+++ Task material +++

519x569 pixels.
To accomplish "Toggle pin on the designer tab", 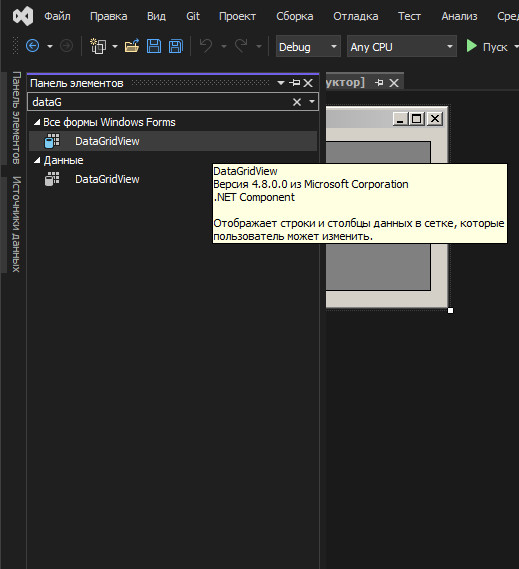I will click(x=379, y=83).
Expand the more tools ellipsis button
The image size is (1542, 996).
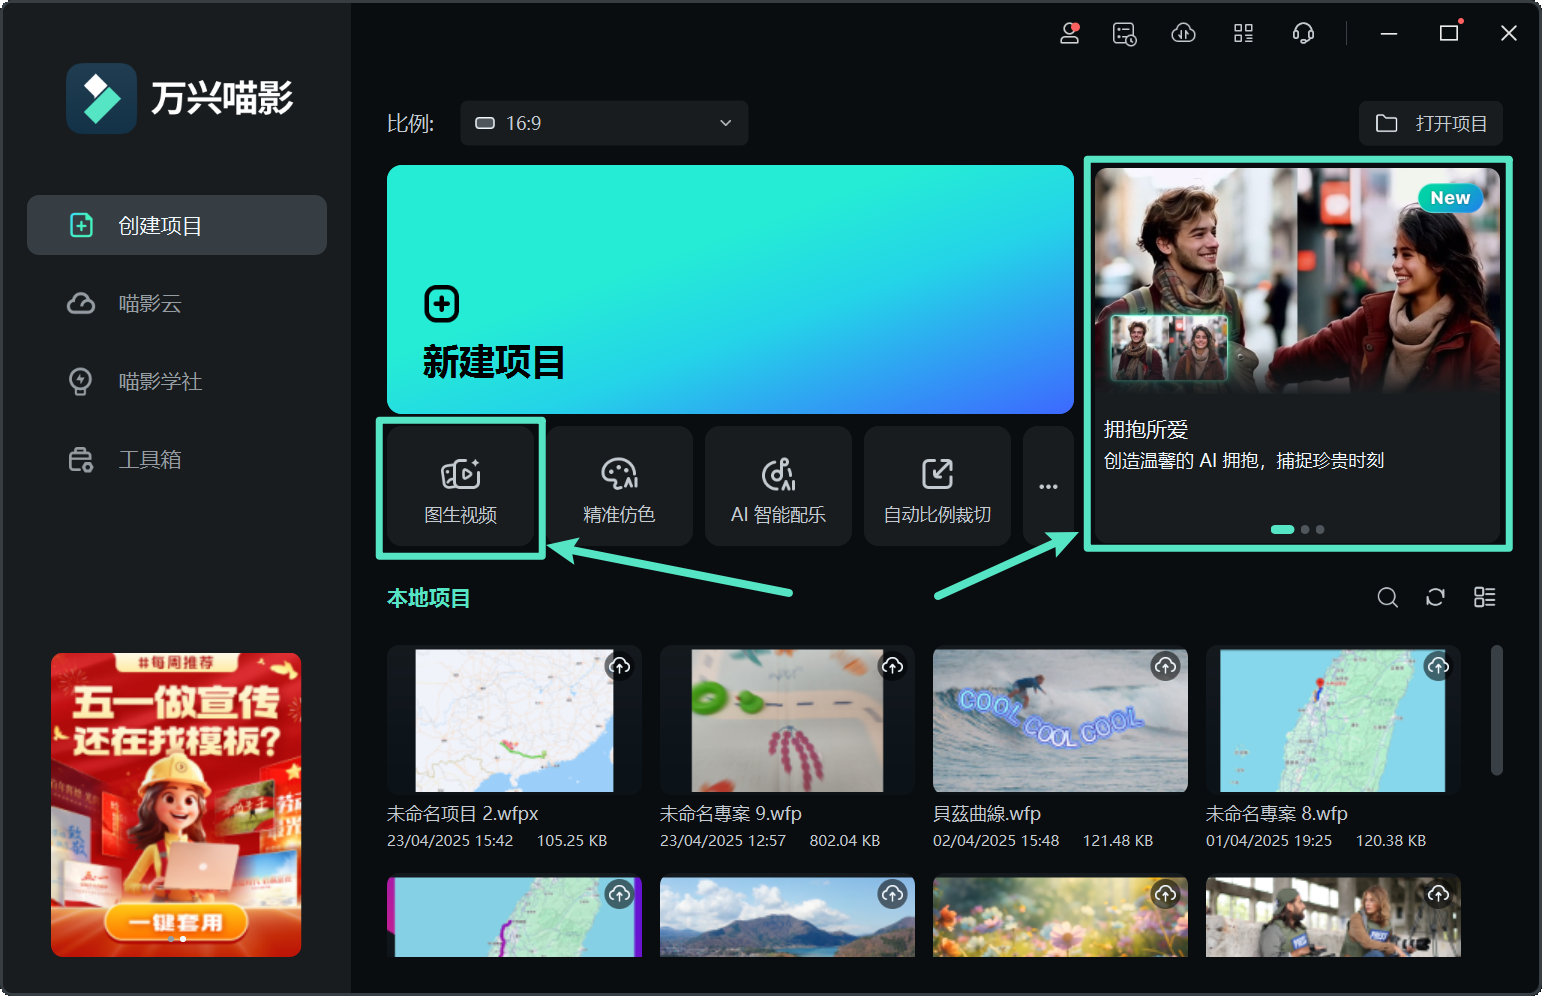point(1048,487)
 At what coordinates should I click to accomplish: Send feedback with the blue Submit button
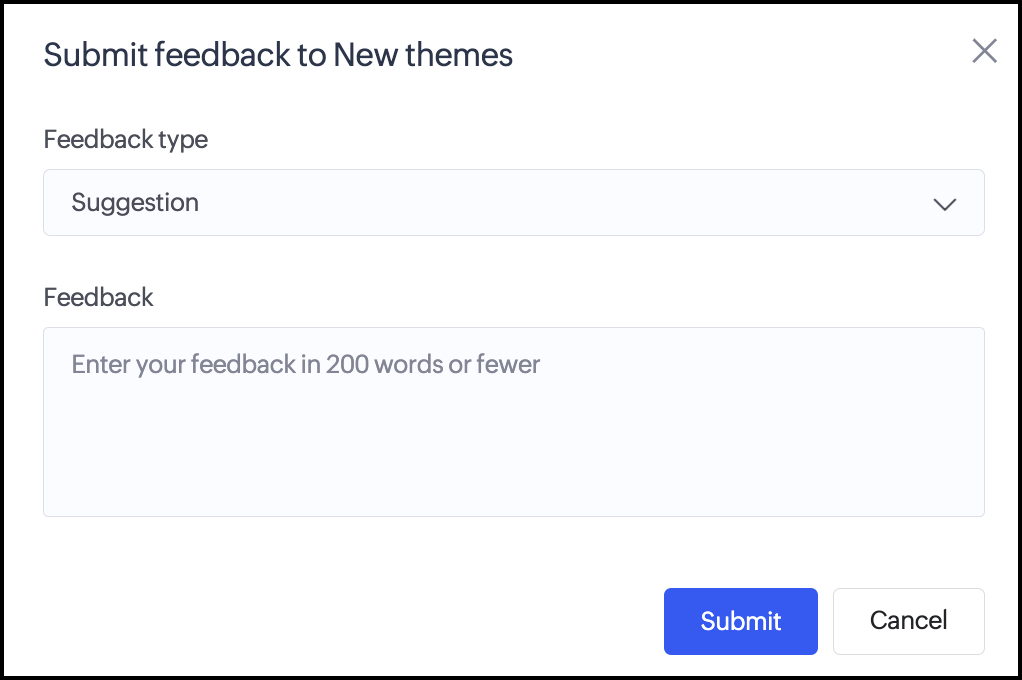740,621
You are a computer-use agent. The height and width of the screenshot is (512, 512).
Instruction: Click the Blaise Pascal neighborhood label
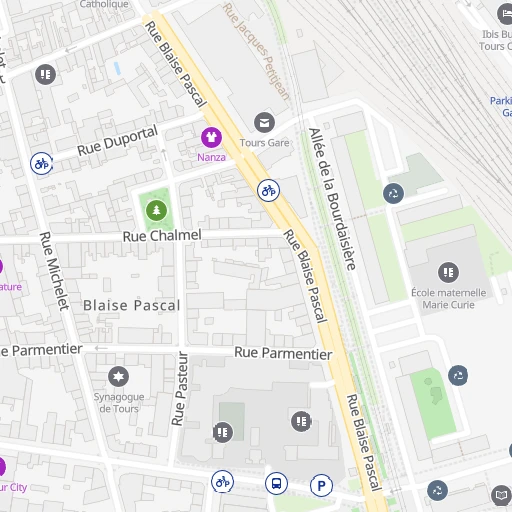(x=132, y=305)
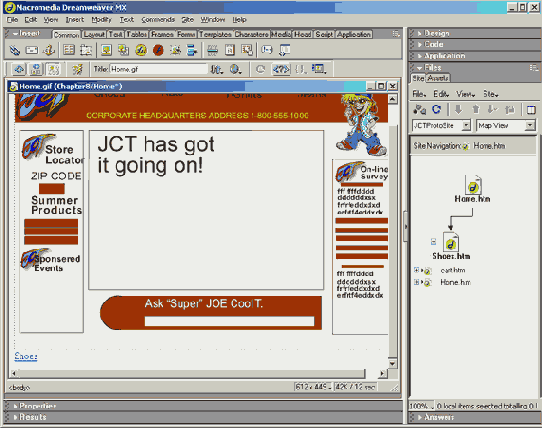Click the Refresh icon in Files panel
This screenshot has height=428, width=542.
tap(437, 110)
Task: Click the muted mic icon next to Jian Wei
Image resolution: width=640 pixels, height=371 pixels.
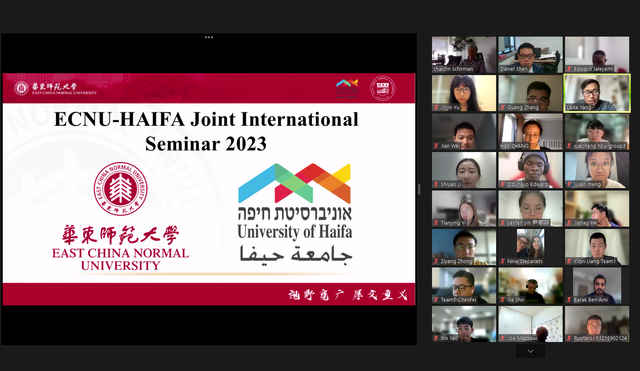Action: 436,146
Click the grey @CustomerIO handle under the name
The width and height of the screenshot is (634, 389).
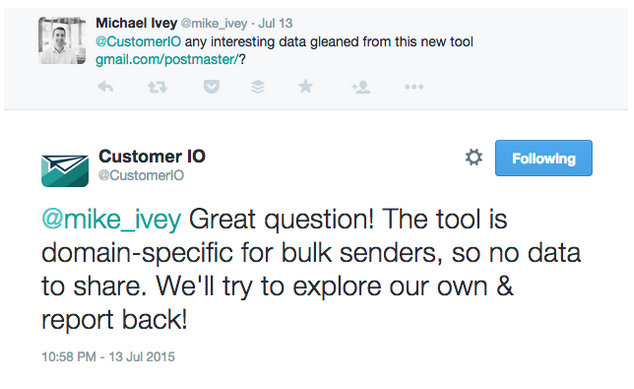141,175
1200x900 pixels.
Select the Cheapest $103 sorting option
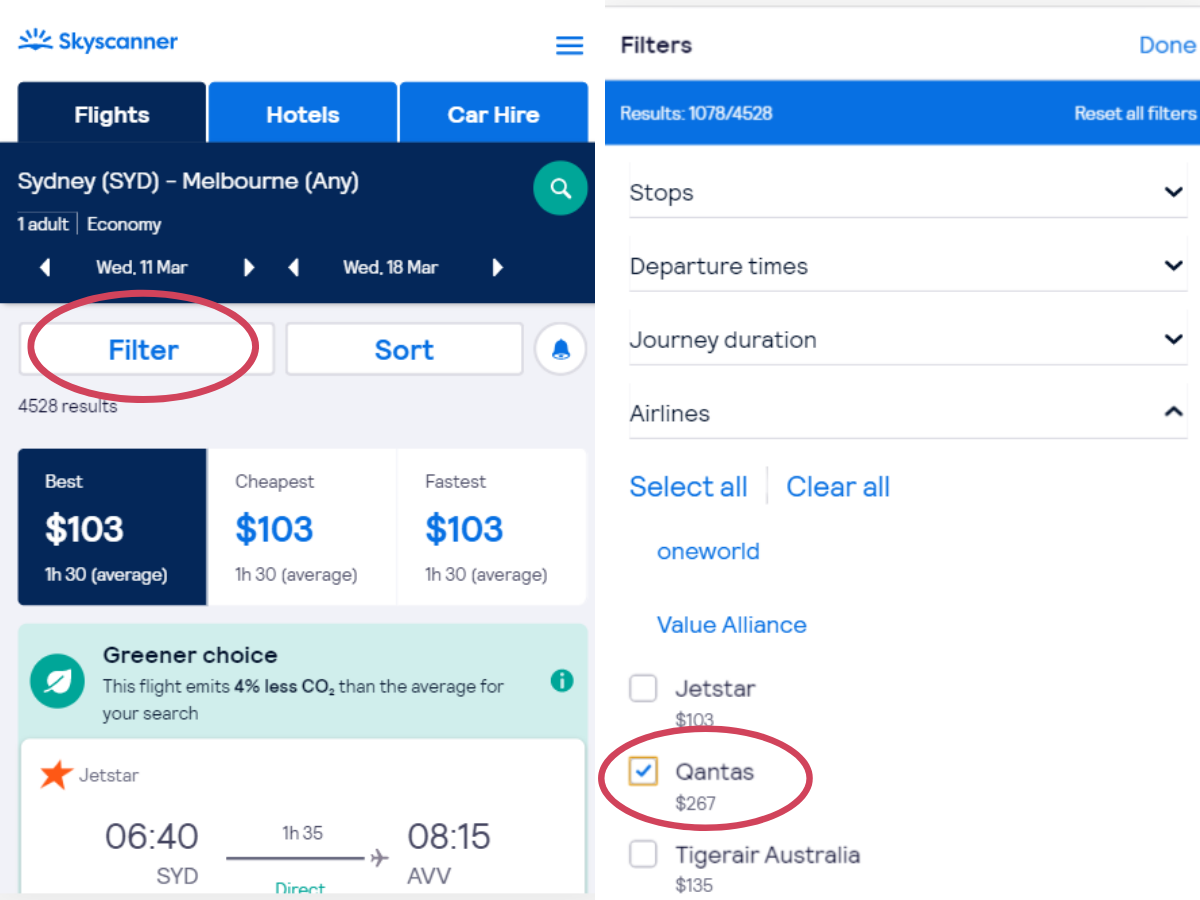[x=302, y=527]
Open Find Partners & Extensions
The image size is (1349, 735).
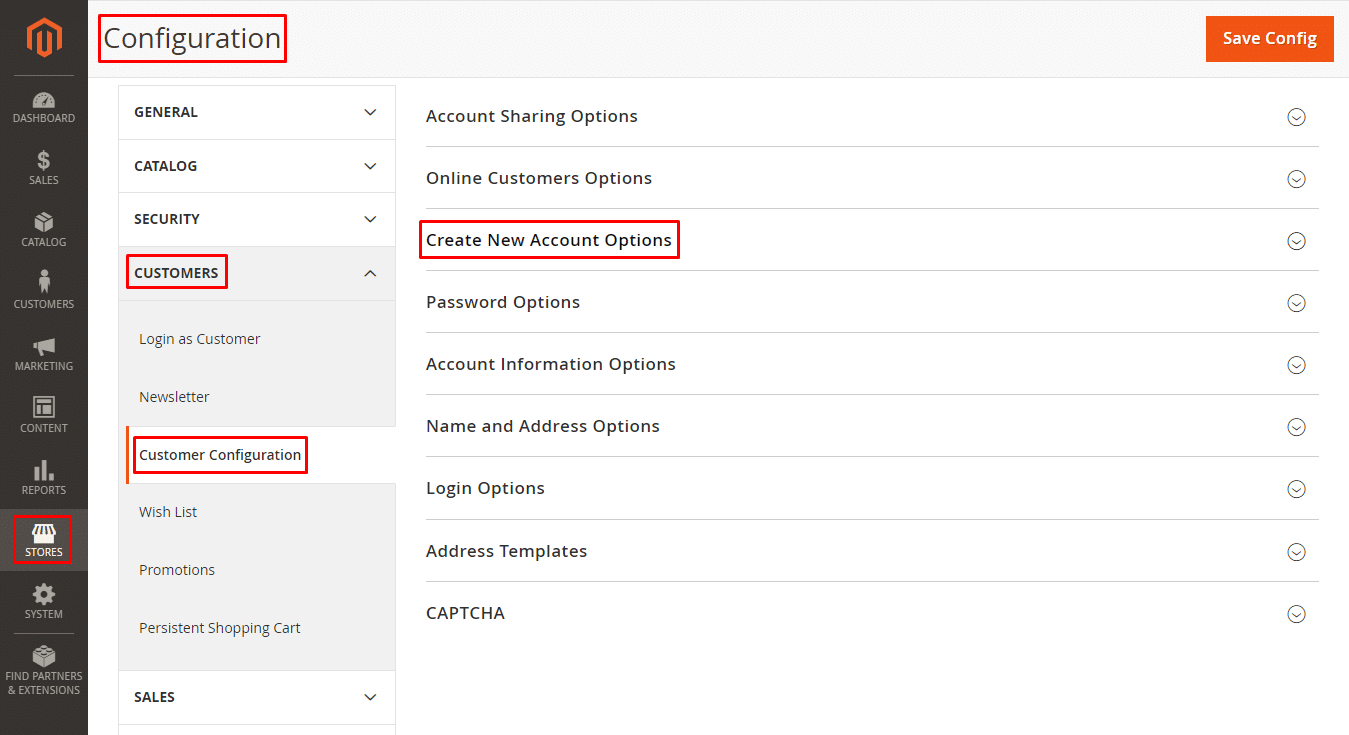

+++

• _Required work_
Emit an exact copy of the lines from the line bearing "Click the grey" through the last line above, inclusive, and leave the images out.

• _Exercise result_
Click the grey @CustomerIO handle under the name
The width and height of the screenshot is (634, 389).
141,175
1200x900 pixels.
Select the Cheapest $103 sorting option
[x=302, y=527]
Open Find Partners & Extensions
The image size is (1349, 735).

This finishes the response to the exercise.